# Extracted data
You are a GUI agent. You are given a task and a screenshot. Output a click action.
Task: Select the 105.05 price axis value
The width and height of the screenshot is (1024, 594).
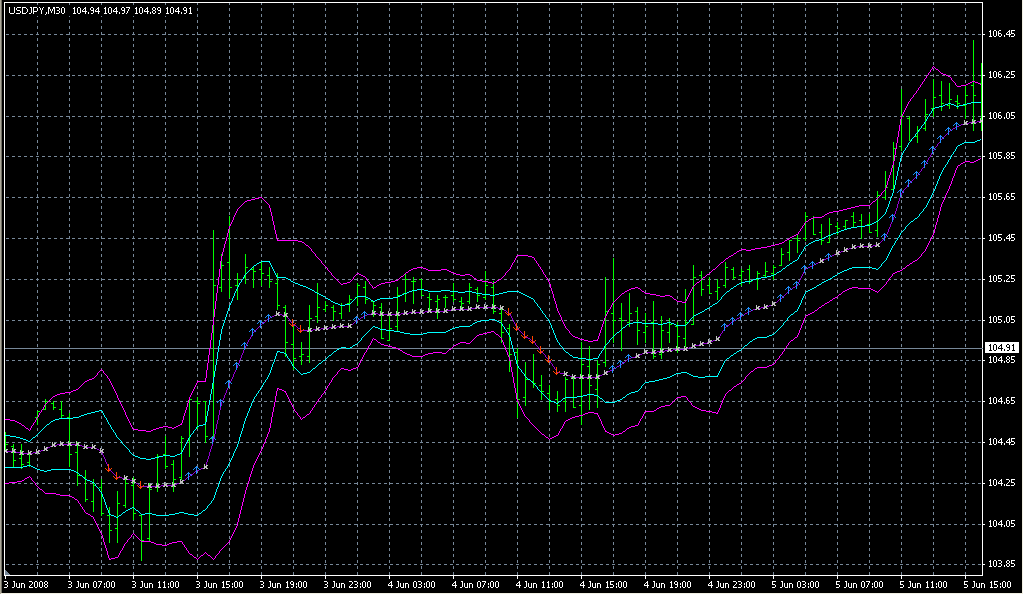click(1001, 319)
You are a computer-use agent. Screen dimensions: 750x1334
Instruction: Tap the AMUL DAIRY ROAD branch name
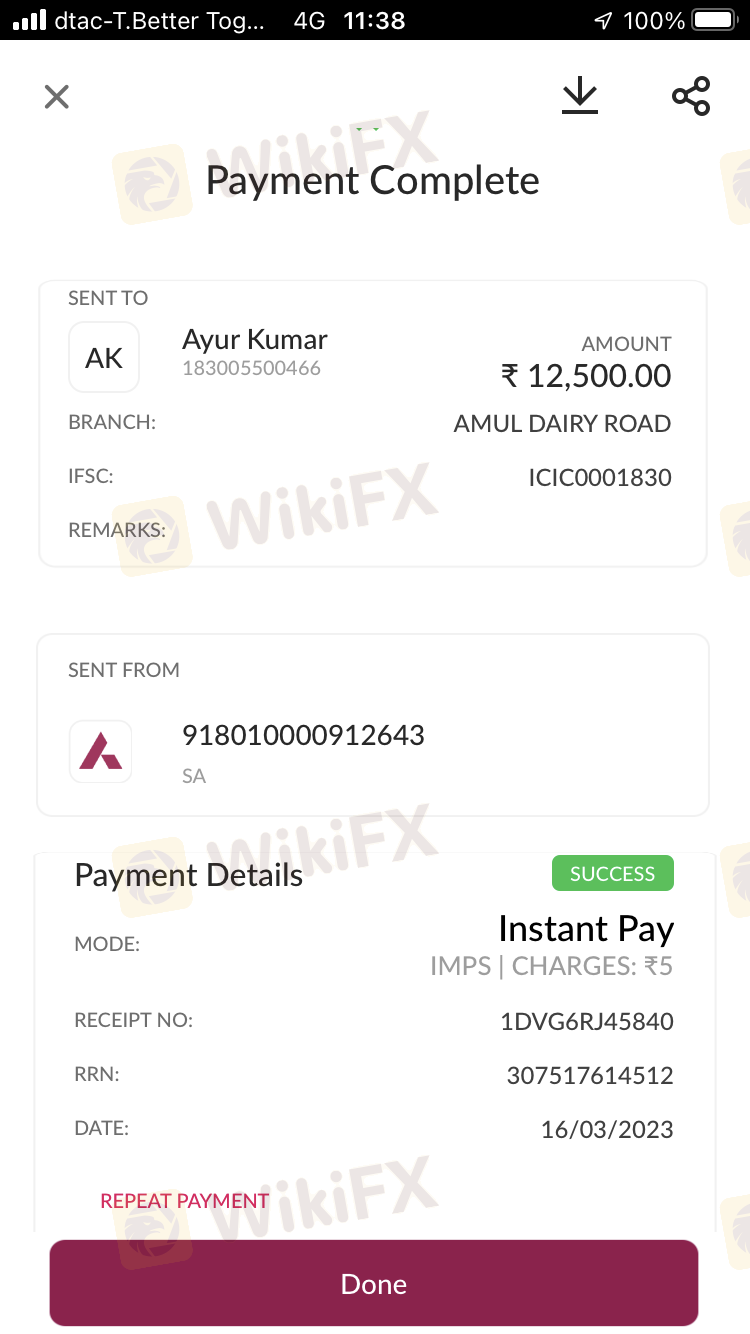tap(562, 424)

# Action item
Everything in the material except the pictures should be output verbatim.

# Answer below
You are a GUI agent. You are given a task and a screenshot. Output a click action.
Task: Select the 105.05 price axis value
The width and height of the screenshot is (1024, 594).
click(1001, 319)
You are a computer-use agent. Screen dimensions: 750x1334
Instruction: Tap the AMUL DAIRY ROAD branch name
tap(562, 424)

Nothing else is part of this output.